CUANDO ÉRAMOS NIÑOS, por alguna razón, siempre había pensado que mi padre era un sabio: el hombre que podía solucionar todo nuestros problemas. Nos habíamos acostumbrado verlo realizando trabajos que para nosotros era imposible.
Por aquel entonces vivíamos en casa de la abuela. Era una enorme casa, con un jardín del tamaño de un parque y una azotea donde nos perdíamos haciendo nuestras guaridas, volando las cometas de papel que hacíamos en nuestros ratos libres o molestando a los animales que la abuela criaba, sacándolos del corral y adoptándolos por toda la tarde, hasta que hacía su aparición y, bajo amenaza de acusarnos donde papá, nos obligaba a abandonar la azotea.
Pero lo que más nos divertía era pasarla en el jardín, contemplando a las avecillas que hacían sus nidos entre los agujeros de los ladrillos, en el árbol de níspero que le gustaba cuidar al abuelo o en la ponciana que papá sembró un domingo que hacía bastante sol.
Una tarde, mi hermano Daniel, contra su voluntad, golpeó sin querer a uno de los pollitos recién nacidos, dejándolo inconsciente. Papá, sin hacer caso de mi hermano que se revolcaba llorando, trajo una olla, puso abajo al pollito, dio una serie de golpes y al poco rato el animalito estaba caminando. Papá nos explicó que en su tierra revivían a los animales de esa manera. Entonces, llegamos a pensar que era un sabio o un brujo: todo lo sabía.

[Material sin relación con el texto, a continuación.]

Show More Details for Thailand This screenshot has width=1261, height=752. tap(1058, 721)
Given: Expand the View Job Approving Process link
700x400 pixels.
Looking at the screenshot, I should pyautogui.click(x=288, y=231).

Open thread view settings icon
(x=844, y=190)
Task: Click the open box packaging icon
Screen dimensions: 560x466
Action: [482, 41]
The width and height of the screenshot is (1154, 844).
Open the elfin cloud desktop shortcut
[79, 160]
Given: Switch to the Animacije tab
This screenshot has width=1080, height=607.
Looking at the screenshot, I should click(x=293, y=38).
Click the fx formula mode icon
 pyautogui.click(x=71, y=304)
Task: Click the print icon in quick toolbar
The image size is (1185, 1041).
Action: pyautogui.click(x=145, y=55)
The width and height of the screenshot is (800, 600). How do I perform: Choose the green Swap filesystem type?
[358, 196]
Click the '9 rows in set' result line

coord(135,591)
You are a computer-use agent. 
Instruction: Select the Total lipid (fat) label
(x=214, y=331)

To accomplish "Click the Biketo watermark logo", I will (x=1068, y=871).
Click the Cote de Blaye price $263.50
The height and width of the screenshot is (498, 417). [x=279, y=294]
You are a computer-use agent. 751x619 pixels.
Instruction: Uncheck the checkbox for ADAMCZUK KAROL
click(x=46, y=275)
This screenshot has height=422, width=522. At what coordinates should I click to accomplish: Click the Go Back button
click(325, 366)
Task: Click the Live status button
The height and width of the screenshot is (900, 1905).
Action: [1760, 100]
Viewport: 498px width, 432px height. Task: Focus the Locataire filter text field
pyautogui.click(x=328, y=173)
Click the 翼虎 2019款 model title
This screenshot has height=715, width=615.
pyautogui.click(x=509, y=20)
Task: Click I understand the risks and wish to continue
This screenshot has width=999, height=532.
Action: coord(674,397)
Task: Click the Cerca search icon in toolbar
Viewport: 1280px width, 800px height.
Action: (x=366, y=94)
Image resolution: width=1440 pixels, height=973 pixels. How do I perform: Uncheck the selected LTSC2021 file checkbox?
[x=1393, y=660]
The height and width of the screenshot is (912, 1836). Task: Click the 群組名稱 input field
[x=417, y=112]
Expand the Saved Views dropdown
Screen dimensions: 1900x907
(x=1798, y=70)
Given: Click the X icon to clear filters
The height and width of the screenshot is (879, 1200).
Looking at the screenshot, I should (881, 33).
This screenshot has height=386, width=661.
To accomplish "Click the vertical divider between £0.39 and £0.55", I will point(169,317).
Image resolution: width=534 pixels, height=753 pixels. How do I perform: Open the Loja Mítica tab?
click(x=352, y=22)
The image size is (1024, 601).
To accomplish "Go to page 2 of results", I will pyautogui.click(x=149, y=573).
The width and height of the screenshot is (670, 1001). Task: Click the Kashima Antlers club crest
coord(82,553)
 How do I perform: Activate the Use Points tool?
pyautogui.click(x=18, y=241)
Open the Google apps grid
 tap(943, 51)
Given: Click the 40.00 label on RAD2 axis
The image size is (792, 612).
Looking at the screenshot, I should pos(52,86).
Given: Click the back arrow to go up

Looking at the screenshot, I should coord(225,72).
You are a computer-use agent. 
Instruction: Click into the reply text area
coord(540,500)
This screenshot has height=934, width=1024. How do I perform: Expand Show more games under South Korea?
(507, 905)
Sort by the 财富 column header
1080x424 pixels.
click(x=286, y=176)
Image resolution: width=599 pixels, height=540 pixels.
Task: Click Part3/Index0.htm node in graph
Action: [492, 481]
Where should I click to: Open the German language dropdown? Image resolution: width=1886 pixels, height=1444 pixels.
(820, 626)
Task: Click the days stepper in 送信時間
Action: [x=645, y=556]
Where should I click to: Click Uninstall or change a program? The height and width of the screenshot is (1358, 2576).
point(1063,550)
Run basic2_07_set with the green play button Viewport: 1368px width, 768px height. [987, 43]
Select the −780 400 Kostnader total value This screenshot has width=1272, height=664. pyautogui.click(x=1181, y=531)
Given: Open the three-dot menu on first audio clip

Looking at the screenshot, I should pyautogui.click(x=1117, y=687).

Pero un domingo que regábamos el jardín, contra el enojo de la abuela, vimos que una avecita de color marrón oscuro, buscaba su nido sin poder orientarse: volaba dando tumbos, como si estuviera mareada, para terminar estrellándose contra la pared, y luego, contra el suelo. Daniel corrió a levantarla, dejando la manguera a un lado, mientras yo llamaba a papá. Mi primo Carlos, se puso a gritar al ver a la avecilla desfalleciente.
Cuando papá llegó, la revisó con sumo cuidado: tenía una de las alitas destrozadas por alguna mano enemiga, de esas que tiran piedras hacia los nidos de las aves. Vimos que su cabecita se caía entre las manos de papá, sin ánimo de levantarse. Sus pequeños ojos se fueron cerrando. Hasta que su cuerpo quedó tendido entre sus manos. Entonces le rogamos que hiciera lo mismo que hizo con el pollito de la abuela. Pero, papá, movió la cabeza como diciendo, no hay nada que hacer.
—¡Tú la puedes revivir, papá! —le dije—. ¡Tú eres bueno, por favor, sálvalo...!
Pero papá no podía hacer nada. Nos la entregó y volvió a sus labores habituales. Comprendimos que papá no era el sabio ni el brujo que habíamos imaginado, que tenía sus limitaciones como todos los papás del mundo. Por la tarde, ya resignados por la avecilla muerta, cavamos un pequeño hoyo donde la colocamos, y sobre ella una cruz de palitos hecha por Carlos. La miramos en silencio, limpiándonos los mocos con la manga de nuestra camisa.